Accustomed as we are to instant gratification, Americans will only stand in a really long line for one of two reasons. Some lines are necessary, like those leading to the counter at the DMV or crawling through customs at the airport. Others lead to something so exciting it's worth the wait, like a roller coaster, a traveling art exhibit, or a twelve-hour sale. Barring either of those conditions, lines in this country tend to match the attention spans and tempers of the people in them.
So I was surprised when I arrived in downtown Des Moines, Iowa, on a Saturday morning last summer. I had trekked six hours from home the night before with one goal in mind: to participate in a taping session for Antiques Roadshow. I knew the event would be popular—the show is PBS's highest-rated prime-time program, after all—and I had read on the Web site that 6,000 free tickets would be handed out to optimistic antique-toters. Even so, I figured there was no reason to head downtown right at 7:30, when ticket distribution began. "It's not like there's going to be a line around the block," I reasoned.
When I arrived at 8:00, there wasn't just a line around the block. The line wound around every block in downtown Des Moines. Well over 6,000 people were waiting to get into the convention center where the taping would take place. Some had come from as far away as Florida and Hawaii. Of the hopefuls, 2,000 had picked up their tickets the day before. The rest of us had to just hope we'd make it in.
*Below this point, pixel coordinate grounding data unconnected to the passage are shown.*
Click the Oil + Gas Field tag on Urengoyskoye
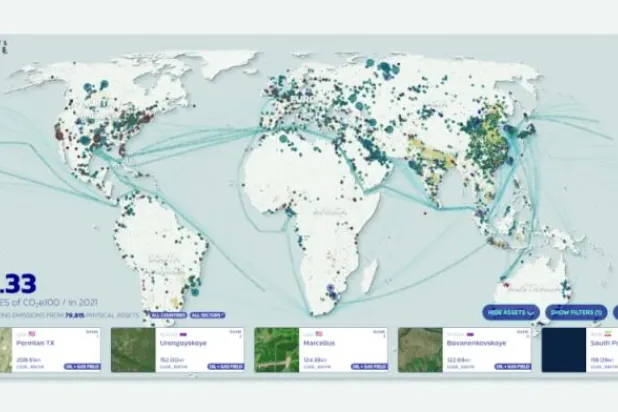tap(225, 366)
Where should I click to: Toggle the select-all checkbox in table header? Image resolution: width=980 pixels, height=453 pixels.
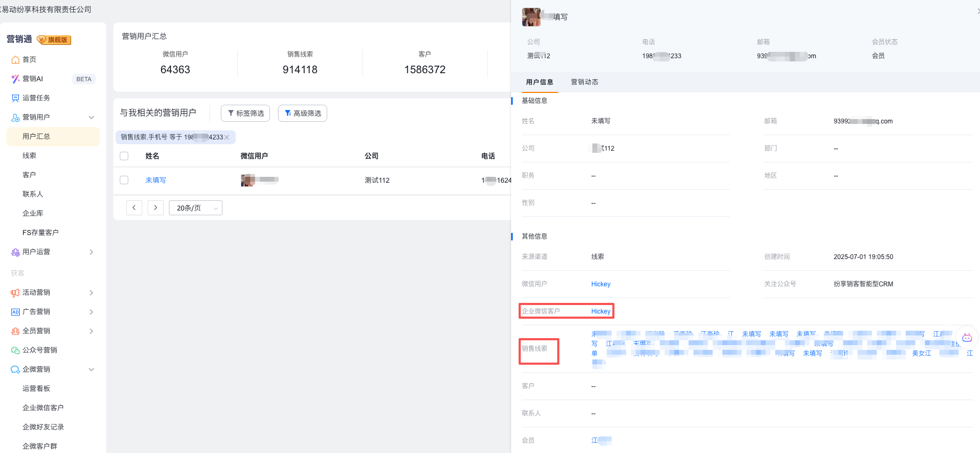pyautogui.click(x=124, y=156)
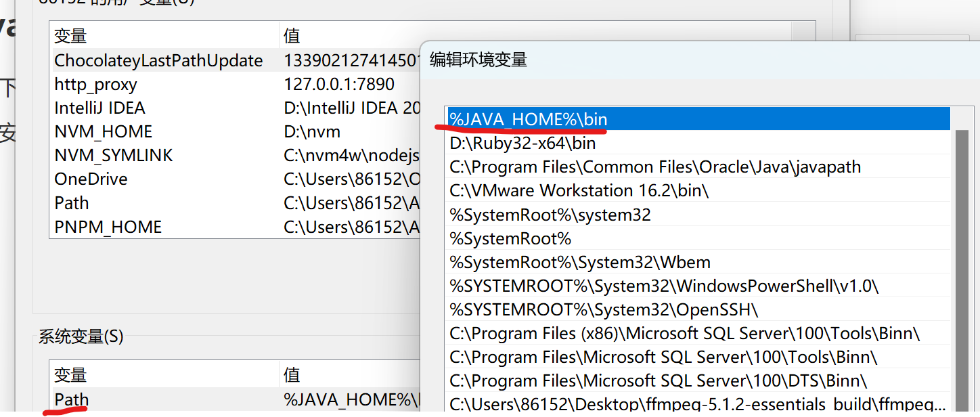The image size is (980, 417).
Task: Select the System32\OpenSSH path entry
Action: pos(604,310)
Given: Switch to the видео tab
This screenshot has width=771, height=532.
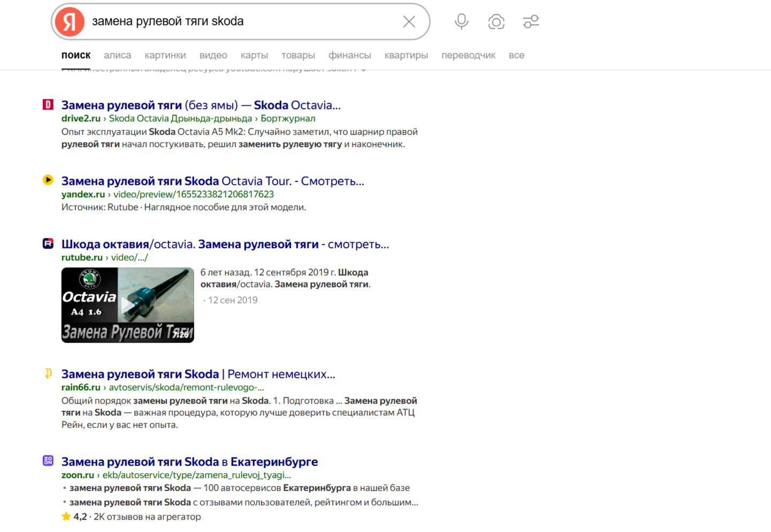Looking at the screenshot, I should tap(213, 55).
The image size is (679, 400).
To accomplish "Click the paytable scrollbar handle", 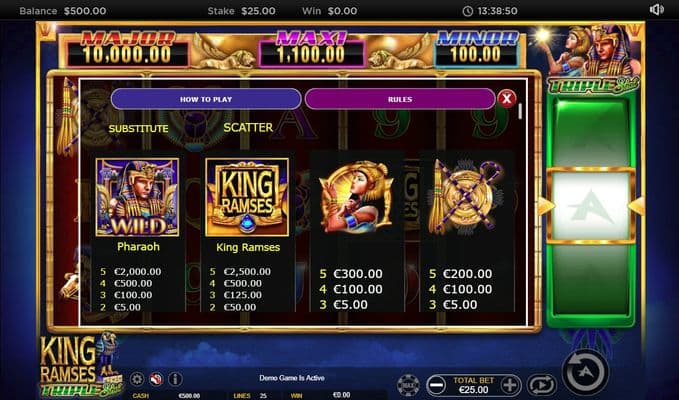I will [520, 111].
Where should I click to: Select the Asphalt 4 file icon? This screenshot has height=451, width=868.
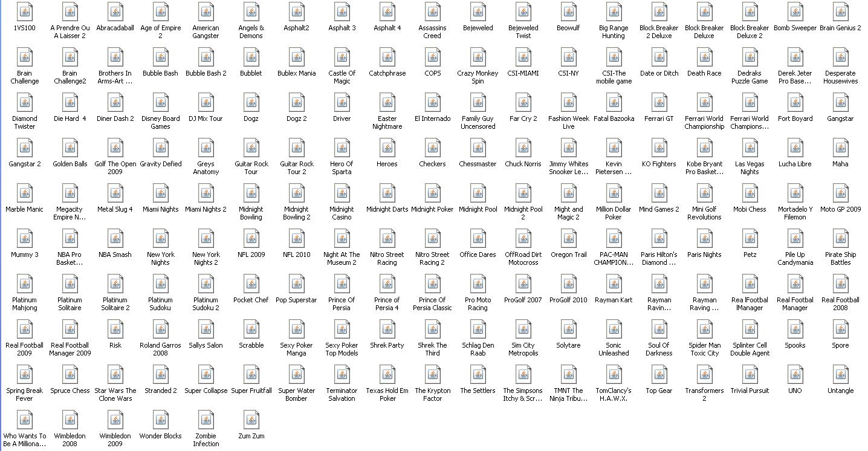[387, 12]
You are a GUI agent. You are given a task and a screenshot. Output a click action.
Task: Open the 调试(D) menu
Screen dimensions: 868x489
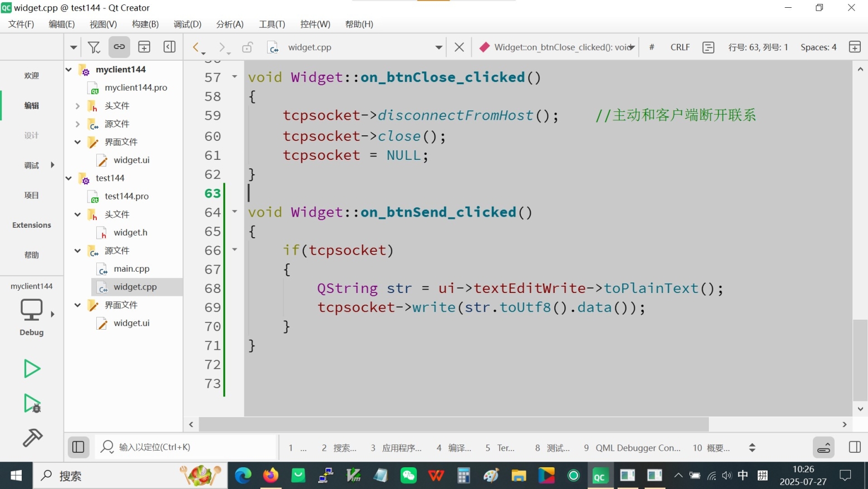(x=187, y=24)
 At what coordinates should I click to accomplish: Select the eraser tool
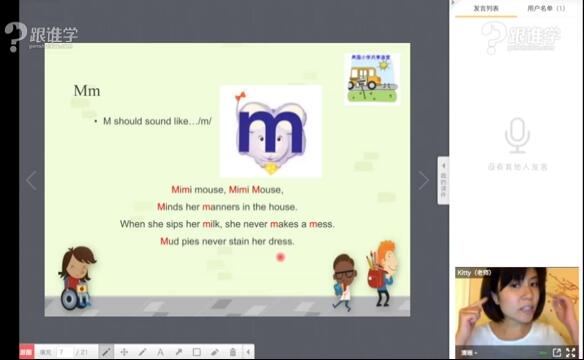point(215,352)
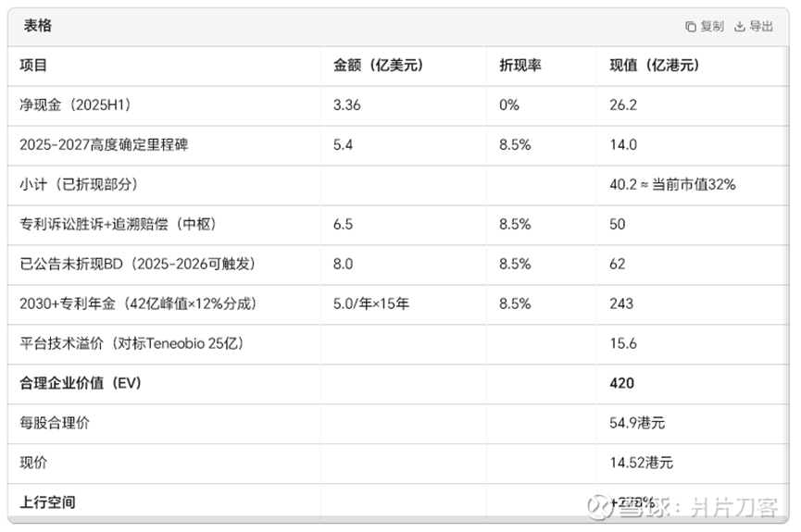Select the 折现率 column header

click(x=519, y=66)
Here's how the show works: A team of antiques appraisers sets up in an arena somewhere in the United States. Members of the public are invited to bring their heirlooms, flea-market finds, and other articles of interest to be evaluated. A camera crew catches the highlights, and producers edit the day's work down to a one-hour TV show. Sometimes a ten-hour day of taping will yield two hours of programming, but often each venue turns up only about 15 broadcast-worthy items.
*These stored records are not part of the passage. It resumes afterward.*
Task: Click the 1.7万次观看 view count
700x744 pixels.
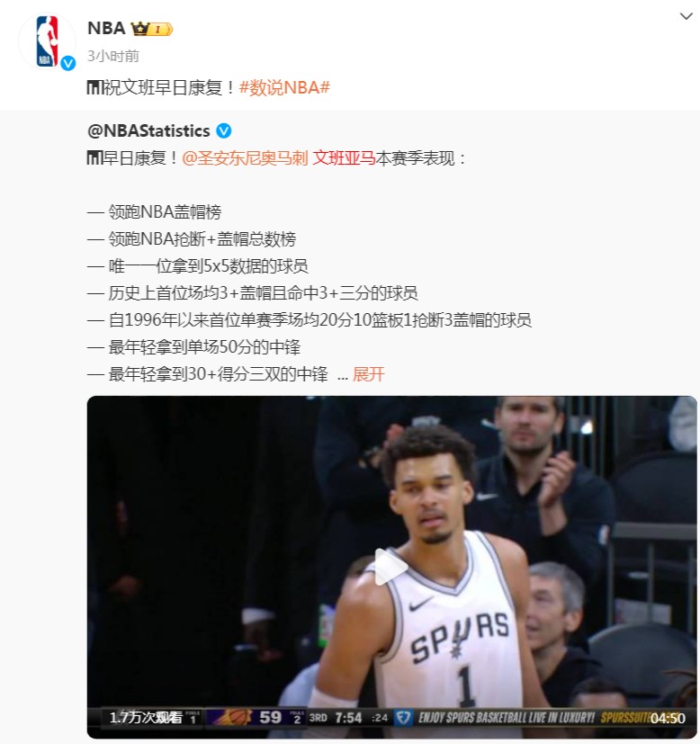Action: [x=146, y=718]
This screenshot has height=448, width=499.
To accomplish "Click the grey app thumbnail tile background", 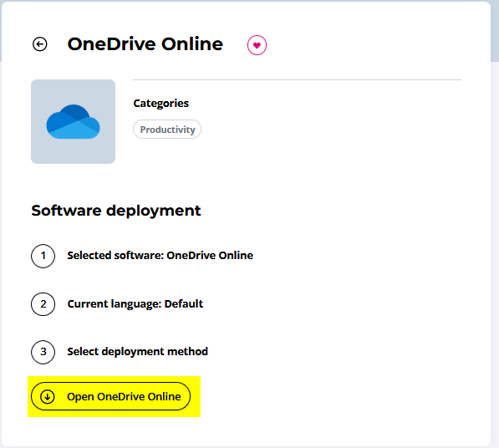I will tap(74, 153).
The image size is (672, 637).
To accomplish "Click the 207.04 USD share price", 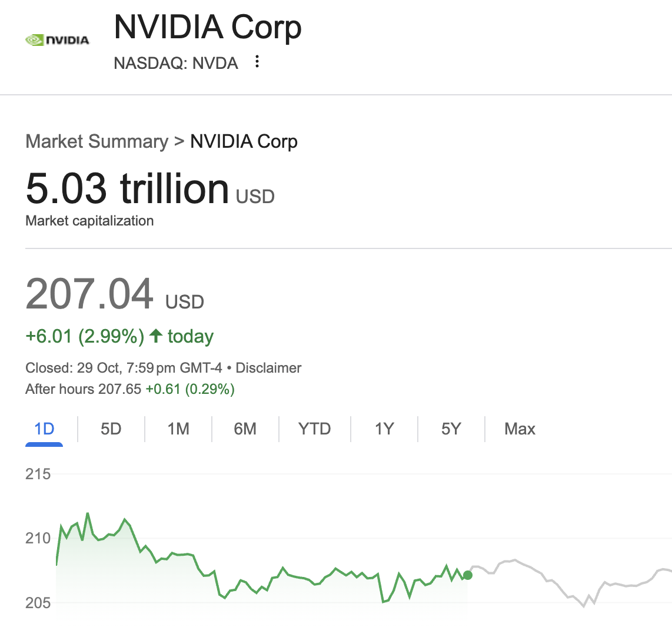I will pos(89,294).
The people standing in line in Des Moines knew those odds. They also knew that, if they were fortunate enough to get a ticket, they'd have to stand in line for at least four more hours inside the building just to get the chance to spend a few minutes with an appraiser. Yet none of them seemed bothered by this. Apparently, this line was either necessary, or the terminus sufficiently exciting, to propel them. I discovered that, in a way, it was both.
When Antiques Roadshow participants tell the stories of their items, the most common tale by far is that the pieces were handed down from grandparents or even earlier generations. That might be all the current owners know: a rough time-frame and a snatch of a family story. Sometimes people surmise that an item must be valuable, because Grandma kept it right there on the mantel or in another place of honor. So the item has a dual charm, containing a nugget of its own history and anchoring the stories of the family that grew up around it.
While Roadshow participants can only tell their own stories, the show's producers endeavor to make the program a link to the past, opening each show with some background on the visited town and turning every appraisal into a miniature history lesson. Participants and viewers learn about Chinese dynasties, ancient trade routes, artistic trends through the ages, and why a lot of eighteenth-century furniture from New York ended up in Canada (prominent Tory families took it with them when they fled post-Revolutionary America).
Like the show as a whole, this transfer of information has both educational and commercial value; those who do not learn from the appraisers' history lessons are doomed to buy forgeries and overpriced collectibles.